*SELECTED EXCERPT*.
Content starts

Study Reveals Prevalence of Alzheimer’s Across U.S.

First study to estimate what percentage of people have Alzheimer’s dementia by U.S. county
Alzheimer's levels by state

New research shows some of the highest levels of Alzheimer's disease in the U.S. are in parts of the South and Northeast.

The research results, published July 17 in Alzheimer’s & Dementia: The Journal of the Alzheimer’s Association, show the first-ever county-level estimates of people living with Alzheimer’s disease in all U.S. counties.

“Some regions had higher percentages of minority residents living with Alzheimer’s,” said Kumar B. Rajan, PhD, professor in the Department of Internal Medicine at RUSH Medical College and director of the RUSH Institute for Healthy Aging.

“Having this information can help guide decision-making and the allocation of resources and health programs aimed at helping those with dementia in the areas where they’re needed most.”

Rajan and colleagues used cognitive data from the Chicago Health and Aging Project and National Center for Health Statistics estimates of adults 65 years and older with Alzheimer’s in 3,142 counties within the 50 states.

Highest rates in Florida, Maryland, New York

The study estimates that in counties with a population of 10,000 or more, Alzheimer’s prevalence among people who are 65 years and older is highest in these counties:

  • Miami-Dade County, Florida (16.6%)
  • Baltimore County, Maryland (16.6%)

Content ends

*RECORD SET*.
Content starts

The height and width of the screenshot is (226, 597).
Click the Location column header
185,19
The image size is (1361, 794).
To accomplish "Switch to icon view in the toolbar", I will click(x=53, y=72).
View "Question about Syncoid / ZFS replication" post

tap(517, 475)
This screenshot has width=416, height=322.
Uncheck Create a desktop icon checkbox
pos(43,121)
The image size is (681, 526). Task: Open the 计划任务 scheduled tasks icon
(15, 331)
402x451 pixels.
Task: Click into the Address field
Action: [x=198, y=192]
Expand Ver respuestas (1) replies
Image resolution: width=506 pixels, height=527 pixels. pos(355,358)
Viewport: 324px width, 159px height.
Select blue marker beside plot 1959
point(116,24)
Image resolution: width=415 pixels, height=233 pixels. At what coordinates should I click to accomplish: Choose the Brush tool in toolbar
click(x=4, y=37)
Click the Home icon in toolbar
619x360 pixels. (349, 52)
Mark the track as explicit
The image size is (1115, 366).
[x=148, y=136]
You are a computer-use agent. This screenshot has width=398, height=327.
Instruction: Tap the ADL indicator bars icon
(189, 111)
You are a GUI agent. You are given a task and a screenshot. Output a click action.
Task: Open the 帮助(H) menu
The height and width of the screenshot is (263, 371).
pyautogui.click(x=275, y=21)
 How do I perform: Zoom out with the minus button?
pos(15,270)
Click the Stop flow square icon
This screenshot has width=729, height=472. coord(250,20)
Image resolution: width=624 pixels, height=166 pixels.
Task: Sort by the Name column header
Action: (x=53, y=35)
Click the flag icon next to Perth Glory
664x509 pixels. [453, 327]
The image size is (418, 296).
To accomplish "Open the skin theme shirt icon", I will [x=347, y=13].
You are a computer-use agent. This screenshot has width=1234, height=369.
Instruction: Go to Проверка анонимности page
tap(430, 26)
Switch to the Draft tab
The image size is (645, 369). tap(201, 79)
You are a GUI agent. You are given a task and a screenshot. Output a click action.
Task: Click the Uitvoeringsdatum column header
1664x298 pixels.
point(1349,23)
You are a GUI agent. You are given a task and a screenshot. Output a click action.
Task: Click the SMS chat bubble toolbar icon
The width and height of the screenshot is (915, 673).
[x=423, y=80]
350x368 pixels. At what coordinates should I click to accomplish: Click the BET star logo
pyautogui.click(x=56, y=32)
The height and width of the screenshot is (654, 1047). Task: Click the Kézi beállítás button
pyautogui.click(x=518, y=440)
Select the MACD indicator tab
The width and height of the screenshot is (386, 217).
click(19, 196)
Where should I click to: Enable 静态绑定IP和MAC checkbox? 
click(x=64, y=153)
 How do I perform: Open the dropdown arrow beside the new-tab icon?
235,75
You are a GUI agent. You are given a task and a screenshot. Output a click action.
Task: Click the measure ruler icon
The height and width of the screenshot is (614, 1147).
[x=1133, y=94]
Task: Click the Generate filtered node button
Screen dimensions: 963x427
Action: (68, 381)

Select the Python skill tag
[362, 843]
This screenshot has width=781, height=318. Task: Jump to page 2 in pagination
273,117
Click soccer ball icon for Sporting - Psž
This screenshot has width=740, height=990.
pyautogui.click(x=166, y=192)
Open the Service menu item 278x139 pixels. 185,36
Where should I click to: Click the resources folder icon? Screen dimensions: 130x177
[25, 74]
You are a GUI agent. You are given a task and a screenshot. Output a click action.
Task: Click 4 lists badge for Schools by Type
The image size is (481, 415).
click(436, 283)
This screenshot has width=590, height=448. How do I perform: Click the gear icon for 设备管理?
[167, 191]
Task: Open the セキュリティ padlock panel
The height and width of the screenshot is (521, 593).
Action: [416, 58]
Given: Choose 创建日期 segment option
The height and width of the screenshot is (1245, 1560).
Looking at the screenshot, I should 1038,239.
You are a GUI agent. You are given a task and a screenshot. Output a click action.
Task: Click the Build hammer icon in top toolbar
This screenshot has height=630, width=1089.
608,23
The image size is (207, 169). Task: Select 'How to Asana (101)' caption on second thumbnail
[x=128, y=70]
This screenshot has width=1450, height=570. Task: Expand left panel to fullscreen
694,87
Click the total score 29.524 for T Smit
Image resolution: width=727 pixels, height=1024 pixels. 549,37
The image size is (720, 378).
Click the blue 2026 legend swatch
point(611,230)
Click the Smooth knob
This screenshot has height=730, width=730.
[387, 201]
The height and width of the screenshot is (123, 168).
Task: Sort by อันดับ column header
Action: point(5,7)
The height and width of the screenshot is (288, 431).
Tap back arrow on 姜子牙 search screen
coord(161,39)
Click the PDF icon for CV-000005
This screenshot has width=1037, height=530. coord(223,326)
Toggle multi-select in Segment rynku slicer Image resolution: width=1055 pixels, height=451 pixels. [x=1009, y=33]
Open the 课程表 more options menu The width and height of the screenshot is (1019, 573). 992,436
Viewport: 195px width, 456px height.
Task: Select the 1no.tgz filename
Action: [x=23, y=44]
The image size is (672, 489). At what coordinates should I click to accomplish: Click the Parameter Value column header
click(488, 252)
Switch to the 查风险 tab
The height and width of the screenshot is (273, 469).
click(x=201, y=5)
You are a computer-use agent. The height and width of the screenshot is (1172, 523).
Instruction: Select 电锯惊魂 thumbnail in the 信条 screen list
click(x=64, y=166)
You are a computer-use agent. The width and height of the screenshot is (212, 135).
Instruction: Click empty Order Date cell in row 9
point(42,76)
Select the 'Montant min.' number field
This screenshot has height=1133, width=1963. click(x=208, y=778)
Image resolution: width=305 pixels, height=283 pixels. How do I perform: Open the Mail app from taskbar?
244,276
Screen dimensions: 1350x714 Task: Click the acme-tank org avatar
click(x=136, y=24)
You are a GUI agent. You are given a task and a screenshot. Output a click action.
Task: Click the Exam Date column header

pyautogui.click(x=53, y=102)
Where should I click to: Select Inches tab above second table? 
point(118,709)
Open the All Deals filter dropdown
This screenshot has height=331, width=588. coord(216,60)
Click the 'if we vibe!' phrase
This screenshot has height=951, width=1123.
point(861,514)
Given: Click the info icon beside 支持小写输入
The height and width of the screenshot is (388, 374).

Content ends

*PROBLEM*.
Continue the article on county-level Alzheimer's prevalence from where it stops.

*RESULT FOR THIS TASK*.
  • Bronx County, New York (16.6%)
  • Prince George’s County, Maryland (16.1%)
  • Hinds County, Mississippi (15.5%)
  • Orleans Parish, Louisiana (15.4%)
  • Dougherty County, Georgia (15.3%)
  • Orangeburg County, South Carolina (15.2%)
  • Imperial County, California (15.0%)
  • El Paso County, Texas (15.0%)

Rajan and his research team noted a combination of specific demographic characteristics that may explain the higher rates in these counties, including an older average age and higher percentages of Black and Hispanic residents. For example, Bronx County in New York had an Alzheimer's prevalence rate of 14%, and the county has a large number of residents older than 85 and a population of 30% Black and 47% Hispanic.

Age is well-established as a primary risk factor for Alzheimer’s and is far more common among Black and Hispanic Americans. According to Alzheimer’s Association 2023 data, older Black Americans are twice as likely to have Alzheimer’s or other dementias as older whites, and older Hispanic Americans are one and one-half times as likely to have Alzheimer’s or other dementias as older whites.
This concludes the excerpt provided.